В такси, которое вызвал Устинов, они ехали молча. Хмельная возбужденность сменилась у Веретенникова депрессией, состоянием угнетенности и подавленности. Да и сам Устинов тоже был подавлен.
И лишь когда они выбрались из машины и стали подниматься по лестнице, Веретенников сказал:
— Я виноват перед вами. Я перед всеми виноват. Я всем причиняю одно несчастье.
— Мы еще поговорим об этом. Мы все обсудим, — Устинов постарался придать своему голосу спокойную уверенность, и у него это получилось. — А сейчас вам надо отключиться от таких мыслей. Сейчас вам надо будет уснуть.
— Я не смогу! Я не смогу! Я не смо-о-огу этого вынести! — со стоном, с истерическим надрывом проговорил Веретенников. — Уснуть! — Он рассмеялся хриплым, рыдающим смехом. — Да если бы я мог уснуть!..

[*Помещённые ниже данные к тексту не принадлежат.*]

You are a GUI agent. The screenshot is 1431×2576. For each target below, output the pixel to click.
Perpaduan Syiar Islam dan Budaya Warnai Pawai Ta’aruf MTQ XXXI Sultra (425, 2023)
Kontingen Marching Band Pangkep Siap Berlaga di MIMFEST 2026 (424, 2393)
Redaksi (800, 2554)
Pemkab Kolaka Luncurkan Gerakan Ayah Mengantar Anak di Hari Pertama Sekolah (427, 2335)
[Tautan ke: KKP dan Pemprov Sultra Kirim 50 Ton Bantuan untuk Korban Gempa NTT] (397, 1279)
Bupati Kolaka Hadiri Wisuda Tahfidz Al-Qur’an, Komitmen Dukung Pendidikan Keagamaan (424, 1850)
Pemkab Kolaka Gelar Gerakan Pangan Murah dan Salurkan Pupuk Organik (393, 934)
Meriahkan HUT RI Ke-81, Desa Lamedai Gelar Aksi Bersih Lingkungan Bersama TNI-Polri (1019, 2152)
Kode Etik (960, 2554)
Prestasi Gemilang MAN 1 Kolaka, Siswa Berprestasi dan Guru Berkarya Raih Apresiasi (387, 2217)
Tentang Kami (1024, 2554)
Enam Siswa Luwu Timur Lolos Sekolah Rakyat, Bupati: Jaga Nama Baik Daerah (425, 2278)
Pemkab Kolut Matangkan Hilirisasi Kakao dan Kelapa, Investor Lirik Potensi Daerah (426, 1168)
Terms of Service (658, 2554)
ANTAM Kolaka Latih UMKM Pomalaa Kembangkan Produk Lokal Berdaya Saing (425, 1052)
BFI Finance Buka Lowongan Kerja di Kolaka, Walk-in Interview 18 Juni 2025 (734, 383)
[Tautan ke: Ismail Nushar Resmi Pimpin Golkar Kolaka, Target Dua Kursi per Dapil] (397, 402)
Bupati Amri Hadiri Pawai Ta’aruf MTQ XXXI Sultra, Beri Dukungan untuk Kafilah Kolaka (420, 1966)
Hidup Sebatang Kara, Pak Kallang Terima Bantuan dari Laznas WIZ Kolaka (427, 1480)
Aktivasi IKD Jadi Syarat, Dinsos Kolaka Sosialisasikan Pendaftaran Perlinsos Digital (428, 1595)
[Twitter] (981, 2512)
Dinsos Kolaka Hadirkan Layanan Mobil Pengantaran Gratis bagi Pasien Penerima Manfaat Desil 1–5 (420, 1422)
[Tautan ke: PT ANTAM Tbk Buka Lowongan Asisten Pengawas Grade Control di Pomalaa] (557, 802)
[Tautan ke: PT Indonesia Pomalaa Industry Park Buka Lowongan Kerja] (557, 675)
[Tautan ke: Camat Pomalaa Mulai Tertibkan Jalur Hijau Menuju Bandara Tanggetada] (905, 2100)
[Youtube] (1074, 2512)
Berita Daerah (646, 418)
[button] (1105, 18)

— Сможете, Леонид Михайлович, сможете, — с мягкой уверенностью продолжал говорить Устинов. — Вы все сможете.
Перед самой дверью квартиры Веретенников вдруг заартачился.
— Я не пойду! — с пьяным упрямством заявил он. — Слышите — я не пойду!
— Довольно. Бросьте капризы, Веретенников, — чуть повышая голос, сказал Устинов. — Подумайте и обо мне. Я тоже устал.
— Я не пойду! Мне стыдно! Сты-ы-ыдно! — повторил Веретенников, и выкрик его гулко разнесся по всей лестнице.
— Успокойтесь, вам некого здесь стыдиться, — здоровой рукой уже поворачивая ключ в двери, сказал Устинов. — Кроме меня и Веры, вас никто не увидит.
— Мне ее стыдно, — уже тихим голосом, опустив голову, проговорил Веретенников.
— Ну что ж. Стыд ведь тоже лечит, — сказал Устинов. — И запомните… — он приостановился и посмотрел в глаза Веретенникову, в которых сквозь пьяную пелену уже начинала проступать осмысленность. — Запомните: то, что с вами произошло, это действительно постыдно, скверно, горько. Но это только срыв, это рецидив прошлого, которое не хочет отпускать вас. Но об этом мы еще поговорим после. А сейчас — мыться и спать!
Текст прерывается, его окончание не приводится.